DATA UNDER STUDY =>
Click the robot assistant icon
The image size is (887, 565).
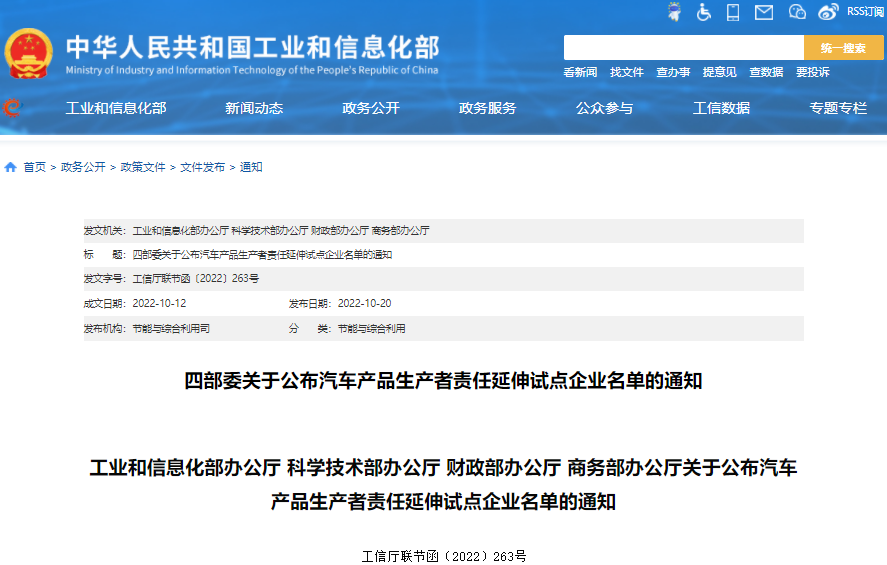[675, 12]
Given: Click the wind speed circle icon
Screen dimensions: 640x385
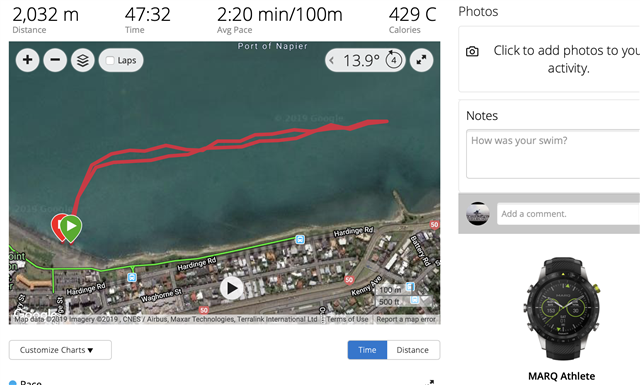Looking at the screenshot, I should click(393, 60).
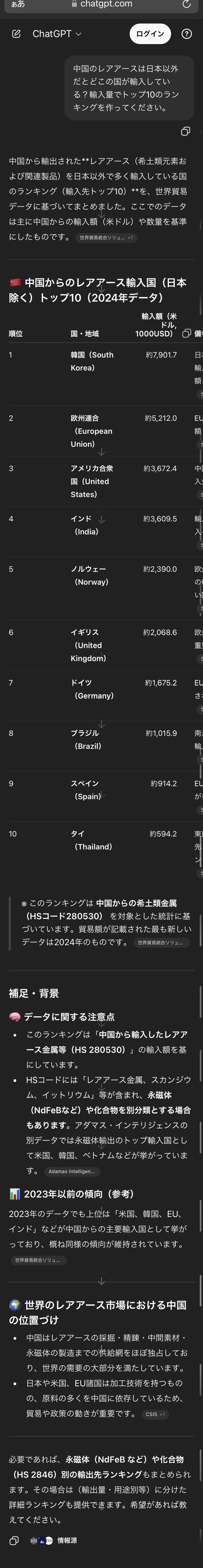Image resolution: width=203 pixels, height=1568 pixels.
Task: Open citation chip after the HSコード280530 note
Action: tap(160, 942)
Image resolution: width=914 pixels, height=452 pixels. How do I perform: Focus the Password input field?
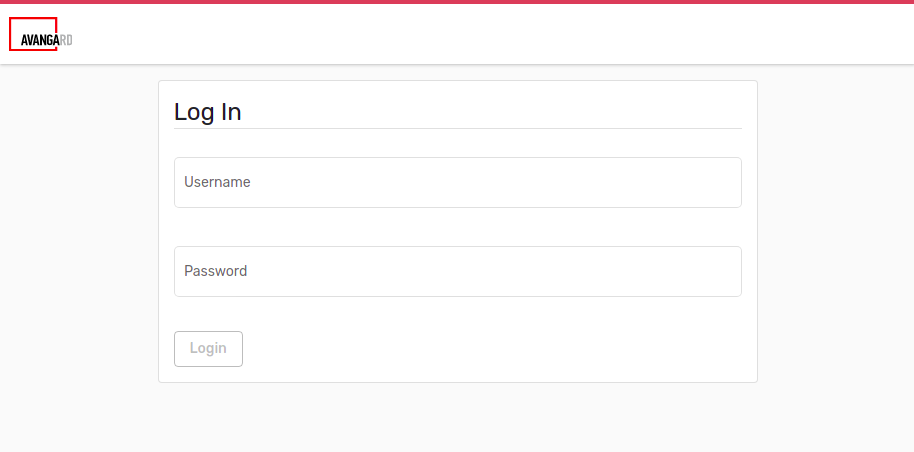click(x=458, y=271)
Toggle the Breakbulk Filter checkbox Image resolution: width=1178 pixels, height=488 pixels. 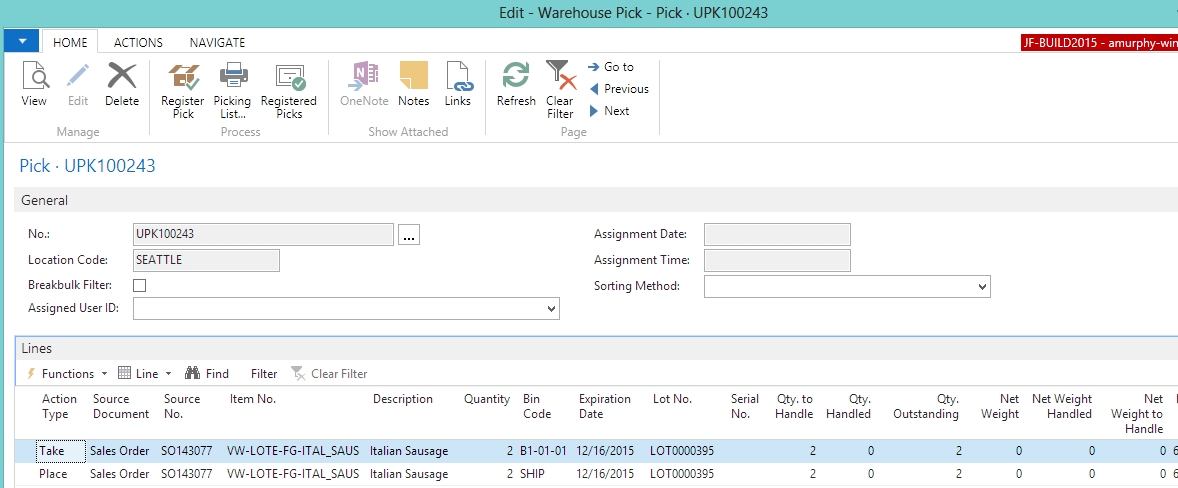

YOUR OBJECTIVE => Your answer must be an exact reproduction of all entries, containing no pictures.

TASK SOLUTION =>
Click the robot assistant icon
The image size is (887, 565).
[675, 12]
Given: Click the wind speed circle icon
Screen dimensions: 640x385
Looking at the screenshot, I should click(393, 60).
Image resolution: width=203 pixels, height=1568 pixels.
Task: Open citation chip after the HSコード280530 note
Action: tap(160, 942)
Image resolution: width=914 pixels, height=452 pixels. How do I perform: Focus the Password input field?
click(x=458, y=271)
Toggle the Breakbulk Filter checkbox Image resolution: width=1178 pixels, height=488 pixels. 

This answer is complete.